This is the third installment of TrainingZone’s series ‘Leveraging AI transformation to tackle L&D legacies’. Part one explored how AI can help with your emergent learning content legacy, and part two looked at AI’s potential to push L&D in untapped spaces. Here, we’ll consider AI’s capabilities in supporting L&D with skills, performance measurement, and metrics.
What if AI could help tackle challenges you’ve struggled to address properly as a learning professional? Those areas where you have the vision, but messy, cumbersome issues have arisen and are difficult to solve.
We’re now reaching a point where AI can be considered your new digital colleague, supporting you with those knottier problems. Here are three emerging AI capabilities to watch and explore:
Performance measurement and assessment: Let AI do the measuring
“Hurray” cried the learners, the “old favourite” multiple choice questions at the end of a course to “certify” your completion will slowly be disappearing! “We will no longer need a photographic memory to complete the quiz. And my skill level will be rated by AI who has given me personalised feedback and coached me through the task in hand”. We’re almost at this stage in AI’s ability.

- _Data provided_
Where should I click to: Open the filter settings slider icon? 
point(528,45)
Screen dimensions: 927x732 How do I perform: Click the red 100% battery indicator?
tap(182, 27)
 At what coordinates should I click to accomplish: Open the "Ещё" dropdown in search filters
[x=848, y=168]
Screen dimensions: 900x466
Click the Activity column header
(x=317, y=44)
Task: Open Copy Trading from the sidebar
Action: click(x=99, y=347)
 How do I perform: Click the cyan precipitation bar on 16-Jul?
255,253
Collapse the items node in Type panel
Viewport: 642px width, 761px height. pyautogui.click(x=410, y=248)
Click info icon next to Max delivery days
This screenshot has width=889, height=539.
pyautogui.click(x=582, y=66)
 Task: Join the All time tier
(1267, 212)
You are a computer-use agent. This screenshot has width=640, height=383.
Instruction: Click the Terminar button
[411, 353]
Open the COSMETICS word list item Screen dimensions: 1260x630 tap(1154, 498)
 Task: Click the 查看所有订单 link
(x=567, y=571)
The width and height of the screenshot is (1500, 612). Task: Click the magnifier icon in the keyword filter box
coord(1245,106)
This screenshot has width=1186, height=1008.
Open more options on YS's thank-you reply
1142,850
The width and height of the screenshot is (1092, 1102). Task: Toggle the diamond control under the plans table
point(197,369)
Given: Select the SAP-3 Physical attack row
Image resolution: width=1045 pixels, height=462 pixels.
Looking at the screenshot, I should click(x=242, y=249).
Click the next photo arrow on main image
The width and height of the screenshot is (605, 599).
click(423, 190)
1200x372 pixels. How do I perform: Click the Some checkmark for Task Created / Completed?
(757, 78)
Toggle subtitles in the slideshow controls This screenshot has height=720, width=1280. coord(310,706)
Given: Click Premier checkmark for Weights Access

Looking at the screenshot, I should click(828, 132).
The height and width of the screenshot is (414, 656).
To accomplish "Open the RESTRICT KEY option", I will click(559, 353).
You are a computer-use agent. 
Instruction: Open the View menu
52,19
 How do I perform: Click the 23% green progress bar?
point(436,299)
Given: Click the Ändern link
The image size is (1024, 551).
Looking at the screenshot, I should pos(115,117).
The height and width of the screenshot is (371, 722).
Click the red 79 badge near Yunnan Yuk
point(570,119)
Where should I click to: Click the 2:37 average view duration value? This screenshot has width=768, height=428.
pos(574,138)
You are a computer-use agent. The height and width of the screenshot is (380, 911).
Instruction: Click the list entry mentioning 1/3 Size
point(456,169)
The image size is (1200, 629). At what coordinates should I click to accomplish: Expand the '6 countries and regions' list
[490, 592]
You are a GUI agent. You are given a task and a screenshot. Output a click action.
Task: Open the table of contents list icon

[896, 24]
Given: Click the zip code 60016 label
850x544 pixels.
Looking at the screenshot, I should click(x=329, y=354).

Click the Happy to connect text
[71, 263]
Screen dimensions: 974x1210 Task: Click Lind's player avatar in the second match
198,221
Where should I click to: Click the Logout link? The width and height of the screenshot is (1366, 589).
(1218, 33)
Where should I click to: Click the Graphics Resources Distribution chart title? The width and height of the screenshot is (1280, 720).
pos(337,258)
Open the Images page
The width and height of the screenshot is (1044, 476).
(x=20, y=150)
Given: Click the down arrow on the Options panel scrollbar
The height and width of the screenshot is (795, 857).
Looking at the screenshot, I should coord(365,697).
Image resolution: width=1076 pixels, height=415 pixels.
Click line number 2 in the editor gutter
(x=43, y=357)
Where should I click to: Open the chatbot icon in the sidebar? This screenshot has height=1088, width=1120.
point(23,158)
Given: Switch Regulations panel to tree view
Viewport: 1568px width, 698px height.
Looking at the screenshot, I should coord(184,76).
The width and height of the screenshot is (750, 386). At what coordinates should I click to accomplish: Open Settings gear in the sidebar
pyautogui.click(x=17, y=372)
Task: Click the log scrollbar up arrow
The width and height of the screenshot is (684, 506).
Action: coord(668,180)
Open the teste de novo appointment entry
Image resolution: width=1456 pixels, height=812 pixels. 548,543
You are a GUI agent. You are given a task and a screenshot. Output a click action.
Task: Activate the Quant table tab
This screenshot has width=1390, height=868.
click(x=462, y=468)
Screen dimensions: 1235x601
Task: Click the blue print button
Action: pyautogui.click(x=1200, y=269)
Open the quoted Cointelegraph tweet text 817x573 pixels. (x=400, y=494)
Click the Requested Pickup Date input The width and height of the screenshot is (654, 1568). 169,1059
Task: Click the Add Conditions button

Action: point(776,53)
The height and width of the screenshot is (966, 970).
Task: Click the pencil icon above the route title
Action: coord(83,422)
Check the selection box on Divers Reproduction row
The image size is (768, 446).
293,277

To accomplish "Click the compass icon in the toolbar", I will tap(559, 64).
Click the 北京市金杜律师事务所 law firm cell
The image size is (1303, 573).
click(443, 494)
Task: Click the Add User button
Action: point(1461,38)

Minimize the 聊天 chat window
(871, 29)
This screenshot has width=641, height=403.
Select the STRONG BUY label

- _Task instructions_
a: In the article on AI in learning and development, what did part two of the series examine?
b: Continue the article on AI in learning and development from its final sentence.

- _Results for the exercise_
a: AI's potential to push L&D in untapped spaces.

b:
At the same time learning professionals are whispering anxiously: “But how will we know what to measure to ‘prove’ mandatory training if it is not measured on completion with a knowledge quiz?”. If this sounds familiar, don’t worry – AI will be able to help with that too. You’ll be able to brainstorm performance measures with your favourite large language model (LLM). We aren’t quite there with the technology just yet but these are the sorts of conversations you need to be having.
The master and the apprentice
Performance measurement will be replaced with regular questioning from an AI tutor or coach. They will give employees feedback as they work, with performance support and a chance to learn from that feedback by demonstrating it in practice. What is not to love? It is a bit like a master carpenter and apprentice. The master carpenter knows the capabilities of their apprentice and where they need to guide them to develop their craft. They both play a role for each other.
The AI tutor has a role towards the company and the learner, and that’s where the data will be coming from. As such, it’s time to consider the governance around this to make this vision a reality.
Skills: Let AI provide the connective tissue
We love skills. They are fast becoming the currency that provides a coherent narrative about how personal and business growth intersect and fuel each other. They help us curate and recommend learning content and assess how it’s all going. The dream! Except, different parts of the organisation own different bits of the conversation, and numerous systems are deployed to do some (but not all) of the things you need them to do.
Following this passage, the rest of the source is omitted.